# [Brief]
Rewrite the stretch of records from the line containing "How do I perform: Click the Free" through the line containing "will [x=384, y=561].", swapping "seller" for "vendor" and leaving everything else unchanged.

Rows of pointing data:
■ ■ ■
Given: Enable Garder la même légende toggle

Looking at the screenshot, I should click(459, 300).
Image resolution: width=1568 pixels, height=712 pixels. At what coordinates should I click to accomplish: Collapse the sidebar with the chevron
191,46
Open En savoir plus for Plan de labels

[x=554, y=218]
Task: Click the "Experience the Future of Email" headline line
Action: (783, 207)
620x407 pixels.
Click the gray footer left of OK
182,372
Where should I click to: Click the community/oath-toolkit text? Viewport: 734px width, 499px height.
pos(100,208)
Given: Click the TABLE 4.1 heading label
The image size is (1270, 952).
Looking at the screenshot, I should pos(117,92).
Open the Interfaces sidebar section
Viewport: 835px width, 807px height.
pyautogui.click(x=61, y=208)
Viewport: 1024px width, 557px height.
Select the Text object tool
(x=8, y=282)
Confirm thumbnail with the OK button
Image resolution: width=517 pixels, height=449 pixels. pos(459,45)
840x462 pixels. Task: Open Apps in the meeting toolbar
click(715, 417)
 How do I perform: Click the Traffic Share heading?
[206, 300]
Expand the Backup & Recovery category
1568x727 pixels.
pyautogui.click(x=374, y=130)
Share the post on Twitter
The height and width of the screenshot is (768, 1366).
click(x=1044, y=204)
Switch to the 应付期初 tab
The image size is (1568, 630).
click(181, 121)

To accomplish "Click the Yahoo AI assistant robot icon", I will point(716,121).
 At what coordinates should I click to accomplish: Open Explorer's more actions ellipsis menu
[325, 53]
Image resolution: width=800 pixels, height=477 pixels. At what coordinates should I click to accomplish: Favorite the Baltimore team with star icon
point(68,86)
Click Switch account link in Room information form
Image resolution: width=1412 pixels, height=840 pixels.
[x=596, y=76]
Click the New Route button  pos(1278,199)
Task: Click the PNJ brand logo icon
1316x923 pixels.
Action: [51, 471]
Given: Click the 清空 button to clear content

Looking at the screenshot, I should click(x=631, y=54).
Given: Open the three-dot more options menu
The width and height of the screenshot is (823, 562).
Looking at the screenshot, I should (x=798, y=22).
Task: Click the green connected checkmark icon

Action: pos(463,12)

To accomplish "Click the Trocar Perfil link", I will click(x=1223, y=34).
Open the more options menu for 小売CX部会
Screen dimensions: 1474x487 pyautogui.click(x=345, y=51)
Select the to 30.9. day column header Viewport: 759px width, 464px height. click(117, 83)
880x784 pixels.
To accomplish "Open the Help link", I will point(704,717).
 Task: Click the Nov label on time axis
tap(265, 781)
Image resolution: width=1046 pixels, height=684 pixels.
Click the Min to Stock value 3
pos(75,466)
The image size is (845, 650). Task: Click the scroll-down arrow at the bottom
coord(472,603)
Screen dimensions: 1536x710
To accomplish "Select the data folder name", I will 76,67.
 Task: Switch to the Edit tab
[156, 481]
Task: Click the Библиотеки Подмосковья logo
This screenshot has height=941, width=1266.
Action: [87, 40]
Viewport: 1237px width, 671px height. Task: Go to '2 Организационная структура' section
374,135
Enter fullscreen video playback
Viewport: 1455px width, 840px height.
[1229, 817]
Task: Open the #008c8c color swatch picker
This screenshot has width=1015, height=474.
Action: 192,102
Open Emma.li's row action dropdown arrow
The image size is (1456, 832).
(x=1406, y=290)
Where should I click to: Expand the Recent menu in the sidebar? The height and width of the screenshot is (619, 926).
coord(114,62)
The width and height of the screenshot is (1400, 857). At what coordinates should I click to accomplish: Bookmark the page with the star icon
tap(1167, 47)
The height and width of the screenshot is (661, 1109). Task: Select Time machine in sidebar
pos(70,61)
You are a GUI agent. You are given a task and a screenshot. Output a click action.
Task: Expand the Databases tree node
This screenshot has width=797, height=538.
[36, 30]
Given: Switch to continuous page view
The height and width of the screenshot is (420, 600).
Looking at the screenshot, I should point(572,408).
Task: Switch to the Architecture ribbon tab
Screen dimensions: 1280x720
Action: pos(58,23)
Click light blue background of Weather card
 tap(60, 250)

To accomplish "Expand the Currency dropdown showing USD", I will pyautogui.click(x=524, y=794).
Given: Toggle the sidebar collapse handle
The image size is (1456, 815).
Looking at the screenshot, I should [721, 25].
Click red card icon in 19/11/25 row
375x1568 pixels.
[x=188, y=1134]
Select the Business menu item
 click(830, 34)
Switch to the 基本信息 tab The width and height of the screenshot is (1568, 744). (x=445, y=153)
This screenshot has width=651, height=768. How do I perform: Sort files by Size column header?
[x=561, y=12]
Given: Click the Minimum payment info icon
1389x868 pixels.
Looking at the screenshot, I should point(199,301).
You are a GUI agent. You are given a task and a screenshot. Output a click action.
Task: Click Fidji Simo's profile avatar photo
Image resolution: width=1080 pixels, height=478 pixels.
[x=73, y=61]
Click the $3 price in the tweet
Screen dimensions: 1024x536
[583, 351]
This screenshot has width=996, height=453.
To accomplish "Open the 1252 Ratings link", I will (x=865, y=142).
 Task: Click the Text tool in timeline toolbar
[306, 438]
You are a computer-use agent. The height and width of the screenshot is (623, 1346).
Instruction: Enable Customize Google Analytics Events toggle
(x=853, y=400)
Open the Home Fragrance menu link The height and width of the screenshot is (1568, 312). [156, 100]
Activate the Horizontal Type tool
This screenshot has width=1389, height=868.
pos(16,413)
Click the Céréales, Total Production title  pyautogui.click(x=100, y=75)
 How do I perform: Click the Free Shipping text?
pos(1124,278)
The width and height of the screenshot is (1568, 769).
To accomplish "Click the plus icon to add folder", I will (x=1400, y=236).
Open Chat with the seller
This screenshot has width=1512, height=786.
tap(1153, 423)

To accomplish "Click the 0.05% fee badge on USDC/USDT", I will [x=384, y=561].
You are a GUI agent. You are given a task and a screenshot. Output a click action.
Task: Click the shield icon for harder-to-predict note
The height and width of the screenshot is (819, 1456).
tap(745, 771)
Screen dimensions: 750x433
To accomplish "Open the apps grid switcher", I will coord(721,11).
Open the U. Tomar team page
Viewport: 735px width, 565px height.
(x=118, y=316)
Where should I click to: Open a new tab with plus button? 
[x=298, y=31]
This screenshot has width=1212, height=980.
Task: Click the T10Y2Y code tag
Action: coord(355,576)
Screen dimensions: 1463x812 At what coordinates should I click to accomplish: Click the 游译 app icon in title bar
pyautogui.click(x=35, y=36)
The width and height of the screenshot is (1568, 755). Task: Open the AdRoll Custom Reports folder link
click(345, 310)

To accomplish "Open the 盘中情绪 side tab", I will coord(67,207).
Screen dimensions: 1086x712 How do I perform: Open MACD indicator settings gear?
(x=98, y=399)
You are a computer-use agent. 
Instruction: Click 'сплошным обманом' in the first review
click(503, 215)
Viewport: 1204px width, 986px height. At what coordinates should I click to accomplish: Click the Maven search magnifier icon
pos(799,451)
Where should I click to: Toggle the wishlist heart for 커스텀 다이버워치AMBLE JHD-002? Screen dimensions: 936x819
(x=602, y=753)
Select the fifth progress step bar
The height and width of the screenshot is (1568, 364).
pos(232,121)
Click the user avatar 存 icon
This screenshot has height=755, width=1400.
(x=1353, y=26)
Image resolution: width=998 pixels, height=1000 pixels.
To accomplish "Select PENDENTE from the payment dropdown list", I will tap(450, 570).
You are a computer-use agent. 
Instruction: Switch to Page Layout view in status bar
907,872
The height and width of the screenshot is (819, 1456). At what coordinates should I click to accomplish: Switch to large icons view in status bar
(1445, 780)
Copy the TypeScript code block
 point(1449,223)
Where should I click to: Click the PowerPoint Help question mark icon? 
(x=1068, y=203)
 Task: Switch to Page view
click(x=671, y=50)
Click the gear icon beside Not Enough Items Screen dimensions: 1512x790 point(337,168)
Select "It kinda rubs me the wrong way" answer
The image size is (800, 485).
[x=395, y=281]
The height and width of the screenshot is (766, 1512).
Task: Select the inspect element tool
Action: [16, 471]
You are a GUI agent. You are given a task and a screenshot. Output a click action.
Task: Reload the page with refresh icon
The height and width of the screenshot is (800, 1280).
■ ■ ■
# [Solved problem]
 How do I perform: Click the Free Shipping text?
pos(1124,278)
The width and height of the screenshot is (1568, 769).
To accomplish "Click the plus icon to add folder", I will (x=1400, y=236).
Open Chat with the vendor
This screenshot has width=1512, height=786.
tap(1153, 423)

To accomplish "Click the 0.05% fee badge on USDC/USDT", I will [x=384, y=561].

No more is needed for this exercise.